The Local, the Personal, and the Pine Beetle
Doug Saunders scored again with his weekly Globe and Mail column today — or perhaps it meant more to me because of my preoccupation with a parallel distinction. Referring to the “local trap,” he notes that many people have come to believe (mistakenly) that local governance is more participatory, more democratic than politics at the capital of a state. There’s a readiness to devolve power to municipal or other local or regional levels rather than make decisions through centralized structures. In fact, he says, Ottawa is more responsive to citizens than politicians functioning at the level of cities (maybe also at the provincial level, though he didn’t spell that out). Besides, lots of federal-level officials are actually based in scattered posts throughout the country, where they are nevertheless highly responsive to citizens.

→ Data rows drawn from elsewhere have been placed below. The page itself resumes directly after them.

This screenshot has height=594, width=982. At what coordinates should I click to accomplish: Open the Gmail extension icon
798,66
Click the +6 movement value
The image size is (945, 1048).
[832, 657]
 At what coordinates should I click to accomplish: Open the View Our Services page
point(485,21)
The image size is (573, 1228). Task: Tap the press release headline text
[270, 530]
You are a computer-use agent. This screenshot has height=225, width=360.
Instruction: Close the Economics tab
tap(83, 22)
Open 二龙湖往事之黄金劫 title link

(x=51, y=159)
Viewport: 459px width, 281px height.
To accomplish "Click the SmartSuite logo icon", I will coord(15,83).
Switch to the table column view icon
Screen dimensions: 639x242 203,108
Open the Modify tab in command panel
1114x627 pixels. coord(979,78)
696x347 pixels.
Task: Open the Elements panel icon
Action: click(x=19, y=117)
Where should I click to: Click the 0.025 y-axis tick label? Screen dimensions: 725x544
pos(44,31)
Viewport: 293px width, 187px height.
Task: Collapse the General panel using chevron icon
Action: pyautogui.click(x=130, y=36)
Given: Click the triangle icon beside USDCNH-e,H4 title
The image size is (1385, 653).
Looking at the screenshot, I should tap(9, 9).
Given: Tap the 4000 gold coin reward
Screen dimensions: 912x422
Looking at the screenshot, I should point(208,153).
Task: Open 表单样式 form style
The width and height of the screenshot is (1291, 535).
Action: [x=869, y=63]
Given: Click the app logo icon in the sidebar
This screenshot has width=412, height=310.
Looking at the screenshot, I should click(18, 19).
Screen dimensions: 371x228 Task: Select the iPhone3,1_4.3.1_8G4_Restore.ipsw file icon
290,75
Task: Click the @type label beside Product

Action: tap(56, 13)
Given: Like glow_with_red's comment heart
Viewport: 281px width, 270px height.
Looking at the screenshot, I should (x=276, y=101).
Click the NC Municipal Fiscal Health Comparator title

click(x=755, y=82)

I can’t speak to that question from experience – but only because I have so little contact with municipal government. I did vote in the mayoralty race a few weeks ago, but not with conviction. I am rarely interested in local issues, but was fascinated by the Liberal party convention. I was in Ottawa yesterday, talking with two people about, among other things, the Global Partnership Program, which is not just national in scope but actually works to dismantle nuclear weapons in Russia with money from Ottawa.
Upon reaching home I dashed off immediately to a retirement party with my former departmental colleagues at the University of Toronto in Mississauga. (When I finished teaching there nine years ago it was still called Erindale College.) Everyone else was standing around eating cake by the time I arrived and assembled a plate of salmon and salad. The women were talking about their families – especially their babies, since there was one newborn present. I sighed and headed toward the host to talk about trees instead. He’s a forestry professor, dealing with the effects of climate change. We talked about the economics of pine beetle infestations (see photo) and about the likely effects of peak oil. He scoffed when I uttered those two words, “peak oil,” but I couldn’t figure out whether it was an informed scoffing or evidence of prejudice, such as my own. I’m suspending disbelief to look as seriously at peak oil as possible, but I was glad to talk about it with him for a while.
Later I talked to my friend Harriet, a dedicated anti-globalizer who knows enough to be taken seriously. After Christmas she will go back to the classroom after a lengthy leave, teaching a course on globalization. She’s going to analyze the assembly of a particular garment in her lectures – what countries the raw materials came from, where the weaving is done, where the components are assembled, and where they are shipped around the world. Intriguing topic.
I remarked that, in my opinion, the whole question of economic globalization will be a dead issue in ten years. There won’t be enough fuel to trade commodities globally. She agreed, though she didn’t say it would be within ten years. She’s been telling all her friends for years that we must start eating local produce, but I paid no attention until lately. Nowadays the buzz word is “re-localization” in a lot of different senses. It’s not that I believe in it (what Canadian wants to subsist on rutabagas?) but that it may become necessary. Perhaps, like Harriet, I should already be doing my part for the planet by eschewing imported avocados.
Soon, however, she was in conversation with a young woman professor whose name I don’t recall. The topic was the young woman’s reproductive plans. When would she plan to have a baby? There was talk about how that’s what really counts. “Why should I write another article” when what really counts is family?
I strolled away. The local, the familial, no longer holds my attention. To tell the truth, I am losing respect for that orientation. Of course, for a young woman, procreation naturally takes priority; I acknowledge that. It’s supposed to be that way. We’re built to have such feelings. I remember craving more intimacy myself thirty years ago and worrying that I had missed the boat.
But even the older women I know are more involved with their families than with the future of the world. Arlie Hochschild’s first book was about the interests of aging women, and she tried to disprove a theory that was common at the time: that the range of a person’s interests shrinks as she ages. I don’t know how widespread that belief is now; maybe Arlie’s debunking won the debate. I haven’t checked the recent research out.
Still I have to believe it myself. There are just too many friends of mine — mostly female but a few males too — whose interests shrink after they retire. They talk mostly about their families, especially grandchildren, and about personal relationships to the exclusion of anything abstract, structural, or global. I keep thinking that old people ought to pay more attention to the world's problems and leave a decent planet for their grandchildren.
Perhaps there’s no logical connection between preferring national or international politics over the local and preferring to talk about issues rather than personal relationships. Perhaps the parallelism exists only in my imagination. And perhaps it’s salient to me only because I have no grandchildren. Still, the result is pretty reliable: At parties I gravitate away from women and toward men, where I might provoke an exciting discussion of pine beetles and trees.
1 Comments:
Balance is crucial to existance! That's why I encourage others to think deeply about what is required of each of us individually in order for each of us to live a full&happy life! It's not a choice of either local OR global, it always has to be BOTH! Everything each of us does affects EVERYONE ELSE (whether we can observe [or measure] that effect of not.